Division of Maternal-Fetal Medicine, Department of Obstetrics and Gynecology, University of British Columbia, Vancouver, British Columbia, Canada.
Am J Obstet Gynecol. 2017 Sep;217(3):377.e1-377.e6. doi: 10.1016/j.ajog.2017.05.018. Epub 2017 May 15.
Puerperal uterine inversion is a rare, potentially life-threatening obstetrical emergency. The current literature consists of small case series and a single nationwide study from Europe with only 15 cases.
We aimed to define the incidence, temporal trends, and outcomes in women with uterine inversion using a nationally representative US cohort.
We used the Nationwide Inpatient Sample, a 20% sample of US hospital admissions, to identify all deliveries from 2004 through 2013. International Classification of Diseases, Ninth Revision diagnosis codes were used to identify cases of uterine inversion and associated adverse outcomes (maternal death, blood transfusion, maternal shock, need for surgical correction, and length of hospital stay). The incidence of uterine inversion overall and for each year of the study period was calculated with 95% confidence intervals. The case fatality and incidence of other adverse outcomes among women with a uterine inversion were also estimated.
Among 8,294,279 deliveries in 2004 through 2013, there were 2427 cases of puerperal uterine inversion, corresponding to an incidence of 2.9 per 10,000 deliveries (95% confidence interval, 2.8-3.0). There was 1 maternal death in our cohort (4.1 per 10,000 events). No change in the incidence of uterine inversion over the study period was detected. Among women with a uterine inversion, 37.7% (95% confidence interval, 35.8-39.6%) had an associated postpartum hemorrhage, 22.4% (95% confidence interval, 20.7-24.0%) received a blood transfusion, and 6.0% (95% confidence interval, 5.1-7.0%) required surgical management. Only 2.8% (95% confidence interval, 2.1-3.5%) underwent a hysterectomy. The median length of hospital stay was 3 days.

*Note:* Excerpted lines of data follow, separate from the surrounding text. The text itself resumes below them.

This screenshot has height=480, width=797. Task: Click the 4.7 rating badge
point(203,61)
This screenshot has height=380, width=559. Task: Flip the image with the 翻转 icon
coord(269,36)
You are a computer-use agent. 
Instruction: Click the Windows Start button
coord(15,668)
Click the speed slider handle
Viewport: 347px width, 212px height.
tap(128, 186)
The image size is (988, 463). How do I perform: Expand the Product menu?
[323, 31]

This study provides the largest population-based results on puerperal uterine inversion to date and highlights the high likelihood of adverse maternal outcomes associated with the condition. The results inform the optimization of clinical management, by preparing for possible postpartum hemorrhage, need for blood products, and surgical management in the rare event of uterine inversion.
产后子宫内翻是一种罕见的、可能危及生命的产科急症。目前的文献包括小病例系列研究以及一项来自欧洲的仅有15例病例的全国性研究。

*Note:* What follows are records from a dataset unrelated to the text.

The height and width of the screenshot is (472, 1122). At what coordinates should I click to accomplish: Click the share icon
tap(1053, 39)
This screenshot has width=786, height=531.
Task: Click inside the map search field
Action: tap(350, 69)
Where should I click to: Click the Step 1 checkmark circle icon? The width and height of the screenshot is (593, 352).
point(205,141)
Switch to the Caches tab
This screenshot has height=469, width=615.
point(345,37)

我们旨在利用具有全国代表性的美国队列确定子宫内翻女性的发病率、时间趋势及结局。
我们使用全国住院患者样本(美国医院入院病例的20%样本)来识别2004年至2013年期间的所有分娩病例。使用国际疾病分类第九版诊断编码来识别子宫内翻病例及相关不良结局(孕产妇死亡、输血、产妇休克、手术矫正需求及住院时间)。计算研究期间总体及每年子宫内翻的发病率,并给出95%置信区间。还估计了子宫内翻女性的病死率及其他不良结局的发生率。
在2004年至2013年期间的8294279例分娩中,有2427例产后子宫内翻病例,发病率为每10000例分娩2.9例(95%置信区间为2.8 - 3.0)。我们的队列中有1例孕产妇死亡(每10000例事件4.1例)。研究期间未检测到子宫内翻发病率的变化。子宫内翻女性中,37.7%(95%置信区间为35.8 - 39.6%)伴有产后出血,22.4%(95%置信区间为20.7 - 24.0%)接受了输血,6.0%(95%置信区间为5.1 - 7.0%)需要手术治疗。仅2.8%(95%置信区间为2.1 - 3.5%)接受了子宫切除术。住院时间中位数为3天。
本研究提供了迄今为止基于最大人群的产后子宫内翻结果,并突出了与该病症相关的孕产妇不良结局的高可能性。这些结果有助于优化临床管理,为可能出现的产后出血、血液制品需求以及罕见的子宫内翻事件中的手术管理做好准备。